Using data from a NASA satellite, a team of scientists led by the Los Alamos National Laboratory in New Mexico and involving the University of Colorado Boulder have discovered a massive particle accelerator in the heart of one of the harshest regions of near-Earth space, a region of super-energetic, charged particles surrounding the globe known as the Van Allen radiation belts.

The new results from NASA's Van Allen Probes mission show the acceleration energy is in the belts themselves.

Local bumps of energy kick particles inside the belts to ever-faster speeds, much like a well-timed push on a moving swing.

Knowing the location of the acceleration within the radiation belts will help scientists improve predictions of space weather, which can be hazardous to satellites near Earth. The results were published July 25 in the journal Science.

"Until the 1990s, we thought the Van Allen belts were pretty well-behaved and changed slowly," says Geoff Reeves, lead author on the paper and a radiation belt scientist at Los Alamos National Laboratory in Los Alamos, N.M.

"With more and more measurements, however, we realized how quickly and unpredictably the radiation belts change.

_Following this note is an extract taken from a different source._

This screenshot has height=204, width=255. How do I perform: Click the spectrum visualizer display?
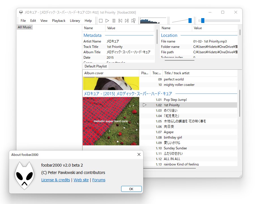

They are basically never in equilibrium, but in a constant state of change."

Recent observations by NASA’s twin Van Allen Probes show that particles in the radiation belts surrounding Earth are accelerated by a local kick of energy, helping to explain how these particles reach speeds of 99 percent the speed of light. 

Credit: G. Reeves/M. Henderson

For scientists to understand such changes better, the twin Van Allen Probes fly straight through this intense area of space.

One of the top priorities for the mission, launched last August, is to understand how particles in the belts are accelerated to ultra-high energies.

Daniel Baker
"We see case after case where the very high energy electrons appear suddenly right in the heart of the outer belt," said CU-Boulder Professor Daniel Baker, director of the Laboratory for Atmospheric and Space Physics and a study co-author.

"But now we can prove where the electrons originate from and we can see the waves -- and the lower energy 'seed' particles -- from which the relativistic electrons grow. We can essentially peer into the inner workings of our local cosmic accelerator with unprecedented clarity."

By taking simultaneous measurements with advanced technology instruments, the Van Allen Probes were able to distinguish between two broad possibilities on what accelerates the particles to such amazing speeds.

The possibilities are radial acceleration or local acceleration. In radial acceleration, particles are transported perpendicular to the magnetic fields that surround Earth, from areas of low magnetic strength far from Earth to areas of high magnetic strength closer to Earth.

Physics dictates particle speeds in this scenario will increase as the magnetic field strength increases. The speed of the particles would increase as they move toward Earth, much the way a rock rolling down a hill gathers speed due to gravity.

The local acceleration theory proposes the particles gain energy from a local energy source, similar to the way warm ocean water can fuel a hurricane above it.